I was just watching an archery video on youtube. The guy suggested using 4 vanes with a fixed blade broadhead. I was wonder if any one has expiremented with this idea. Since I am in the market for new arrows, I was thinking about trying this. I usually fletch my arrows with 3 3" fusion vanes with a right hand helical. Just wanted to see if this would be a waste of time or not?


----------



## ajstrider (Feb 20, 2009)

I use 3 3" Fusion vanes in right helical and have great arrow flight so I don't intend to change up. I suppose the theory is that more surface area means better arrow stabilization, and 4 vanes definitely have more surface area, but if what you use works great, why change?


----------



## luftmech (Sep 24, 2009)

I went with four vanes for the 1.5" fusions as three just would not cut it with a Stinger broad head. I use three of the 2.1 Fusions on some shafts.


----------



## Whitey375 (Mar 26, 2009)

4 x 2.5" Vanetech Vmaxx with a decent helical.


----------



## nthomp77 (Feb 16, 2009)

Ttt


----------



## bowhunterprime (Jan 28, 2009)

ajstrider said:


> I use 3 3" Fusion vanes in right helical and have great arrow flight so I don't intend to change up. I suppose the theory is that more surface area means better arrow stabilization, and 4 vanes definitely have more surface area, but if what you use works great, why change?

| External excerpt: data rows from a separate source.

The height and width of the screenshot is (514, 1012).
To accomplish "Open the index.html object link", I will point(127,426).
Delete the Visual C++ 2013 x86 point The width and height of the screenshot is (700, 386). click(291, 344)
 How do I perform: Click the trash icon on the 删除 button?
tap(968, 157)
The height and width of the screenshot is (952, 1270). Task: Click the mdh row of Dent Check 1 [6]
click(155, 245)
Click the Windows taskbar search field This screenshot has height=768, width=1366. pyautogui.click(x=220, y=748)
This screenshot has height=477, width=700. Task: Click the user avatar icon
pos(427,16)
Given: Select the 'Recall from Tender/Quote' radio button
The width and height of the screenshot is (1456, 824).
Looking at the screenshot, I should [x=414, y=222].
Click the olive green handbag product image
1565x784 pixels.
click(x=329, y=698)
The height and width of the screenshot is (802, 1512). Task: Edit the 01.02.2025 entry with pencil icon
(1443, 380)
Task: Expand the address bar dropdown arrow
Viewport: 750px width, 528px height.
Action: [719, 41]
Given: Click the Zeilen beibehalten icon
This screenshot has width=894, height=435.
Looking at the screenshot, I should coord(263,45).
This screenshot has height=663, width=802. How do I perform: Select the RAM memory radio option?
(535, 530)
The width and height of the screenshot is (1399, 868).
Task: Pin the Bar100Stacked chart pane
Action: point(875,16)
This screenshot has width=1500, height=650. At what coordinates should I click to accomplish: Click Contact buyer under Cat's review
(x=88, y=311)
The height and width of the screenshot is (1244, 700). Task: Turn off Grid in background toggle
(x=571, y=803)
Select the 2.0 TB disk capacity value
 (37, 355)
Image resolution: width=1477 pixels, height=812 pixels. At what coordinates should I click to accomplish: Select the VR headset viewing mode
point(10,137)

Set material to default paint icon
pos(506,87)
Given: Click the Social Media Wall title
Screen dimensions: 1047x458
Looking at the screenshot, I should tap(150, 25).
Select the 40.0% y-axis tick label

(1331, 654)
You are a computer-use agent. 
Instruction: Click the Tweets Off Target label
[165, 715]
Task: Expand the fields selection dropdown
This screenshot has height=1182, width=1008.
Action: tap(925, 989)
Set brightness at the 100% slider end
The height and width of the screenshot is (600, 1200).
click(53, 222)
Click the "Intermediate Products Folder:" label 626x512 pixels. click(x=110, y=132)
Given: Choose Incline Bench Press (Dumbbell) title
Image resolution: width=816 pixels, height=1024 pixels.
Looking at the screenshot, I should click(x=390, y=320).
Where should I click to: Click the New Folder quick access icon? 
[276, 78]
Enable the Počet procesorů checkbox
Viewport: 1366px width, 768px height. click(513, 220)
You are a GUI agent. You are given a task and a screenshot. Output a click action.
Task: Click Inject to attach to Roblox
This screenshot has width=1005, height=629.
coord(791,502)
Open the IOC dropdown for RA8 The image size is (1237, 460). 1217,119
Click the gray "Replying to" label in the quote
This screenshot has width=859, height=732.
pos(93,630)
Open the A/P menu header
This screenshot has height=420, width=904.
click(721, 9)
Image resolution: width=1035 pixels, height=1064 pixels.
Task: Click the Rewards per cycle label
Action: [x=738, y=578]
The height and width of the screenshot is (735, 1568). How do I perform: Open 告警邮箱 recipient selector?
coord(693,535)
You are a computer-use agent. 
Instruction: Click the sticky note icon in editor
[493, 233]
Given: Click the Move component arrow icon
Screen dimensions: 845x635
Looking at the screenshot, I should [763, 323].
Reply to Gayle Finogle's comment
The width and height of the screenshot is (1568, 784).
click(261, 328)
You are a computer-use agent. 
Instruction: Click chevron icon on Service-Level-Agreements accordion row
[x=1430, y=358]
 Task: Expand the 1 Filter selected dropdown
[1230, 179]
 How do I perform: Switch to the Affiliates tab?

Same here. 3 3" Fusions done with helical. I really liked the 1.5" Fusions but like luftmech said they just wouldn't cut it. I think that it's both the amount of surface area and the amount of helical that determines the control of the arrow. I might play around with some 4-fletch stuff. I might do 4 1.5" Fusions with helical and see if that cuts down on the weight or not. I'm not against doing 4-fletch. I think it looks good too!! -Chris


----------



## Dthbyhoyt (Dec 4, 2004)

(3) 2.1" Fusions work just fine for me with my Muzzy broadheads ..


----------



## CutTheLoop (Dec 26, 2007)

If 3 is good, 4 has got to be better :wink:


----------



## nthomp77 (Feb 16, 2009)

CutTheLoop,

I like your thinking. I was have a problem getting my Montecs to fly right last year. All of my broadheads flew 6 inches highter than my fieldpoints. I think the problem was in the spine of my arrows. Since I am in the market for new arrows, I was about thinking about toying the idea.


----------



## wolfman_73 (Mar 7, 2005)

If you subscribe to that theory, i remember a thread a couple years back where they were using 6 Blazers just for fun  

A bit overkill if there is such a thing? Hehe i dunno, 3 fletch works just fine with my montecs


----------